Records listed in a dataset

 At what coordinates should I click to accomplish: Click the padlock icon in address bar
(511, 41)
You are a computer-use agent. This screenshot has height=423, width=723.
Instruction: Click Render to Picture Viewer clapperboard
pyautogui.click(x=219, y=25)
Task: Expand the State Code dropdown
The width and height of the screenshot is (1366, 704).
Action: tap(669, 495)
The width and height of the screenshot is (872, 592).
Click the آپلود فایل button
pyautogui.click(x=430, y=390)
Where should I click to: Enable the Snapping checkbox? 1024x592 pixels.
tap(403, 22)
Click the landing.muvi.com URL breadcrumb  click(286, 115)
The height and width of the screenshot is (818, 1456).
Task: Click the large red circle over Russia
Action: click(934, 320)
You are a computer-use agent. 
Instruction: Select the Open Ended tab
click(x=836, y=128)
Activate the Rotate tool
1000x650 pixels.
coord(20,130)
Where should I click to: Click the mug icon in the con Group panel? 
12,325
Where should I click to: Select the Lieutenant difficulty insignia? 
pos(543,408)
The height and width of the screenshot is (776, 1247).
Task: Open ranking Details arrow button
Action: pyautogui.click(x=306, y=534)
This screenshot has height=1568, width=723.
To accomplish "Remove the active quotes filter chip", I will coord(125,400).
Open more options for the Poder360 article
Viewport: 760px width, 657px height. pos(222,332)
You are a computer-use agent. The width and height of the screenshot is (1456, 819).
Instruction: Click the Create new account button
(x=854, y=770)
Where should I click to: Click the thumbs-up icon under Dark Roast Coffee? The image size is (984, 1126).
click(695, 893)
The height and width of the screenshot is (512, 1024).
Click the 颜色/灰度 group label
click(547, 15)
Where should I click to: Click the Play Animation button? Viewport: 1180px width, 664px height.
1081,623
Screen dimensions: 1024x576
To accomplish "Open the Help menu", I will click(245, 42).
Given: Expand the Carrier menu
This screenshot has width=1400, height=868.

WORK INSTRUCTIONS —
Please reproduce all of the records above word for word, changing nothing.

FULL SOLUTION —
 At what coordinates should I click to accomplish: Click the padlock icon in address bar
(511, 41)
You are a computer-use agent. This screenshot has height=423, width=723.
Instruction: Click Render to Picture Viewer clapperboard
pyautogui.click(x=219, y=25)
Task: Expand the State Code dropdown
The width and height of the screenshot is (1366, 704).
Action: tap(669, 495)
The width and height of the screenshot is (872, 592).
Click the آپلود فایل button
pyautogui.click(x=430, y=390)
Where should I click to: Enable the Snapping checkbox? 1024x592 pixels.
tap(403, 22)
Click the landing.muvi.com URL breadcrumb  click(286, 115)
The height and width of the screenshot is (818, 1456).
Task: Click the large red circle over Russia
Action: click(934, 320)
You are a computer-use agent. 
Instruction: Select the Open Ended tab
click(x=836, y=128)
Activate the Rotate tool
1000x650 pixels.
coord(20,130)
Where should I click to: Click the mug icon in the con Group panel? 
12,325
Where should I click to: Select the Lieutenant difficulty insignia? 
pos(543,408)
The height and width of the screenshot is (776, 1247).
Task: Open ranking Details arrow button
Action: pyautogui.click(x=306, y=534)
This screenshot has height=1568, width=723.
To accomplish "Remove the active quotes filter chip", I will coord(125,400).
Open more options for the Poder360 article
Viewport: 760px width, 657px height. pos(222,332)
You are a computer-use agent. The width and height of the screenshot is (1456, 819).
Instruction: Click the Create new account button
(x=854, y=770)
Where should I click to: Click the thumbs-up icon under Dark Roast Coffee? The image size is (984, 1126).
click(695, 893)
The height and width of the screenshot is (512, 1024).
Click the 颜色/灰度 group label
click(547, 15)
Where should I click to: Click the Play Animation button? Viewport: 1180px width, 664px height.
1081,623
Screen dimensions: 1024x576
To accomplish "Open the Help menu", I will click(245, 42).
Given: Expand the Carrier menu
This screenshot has width=1400, height=868.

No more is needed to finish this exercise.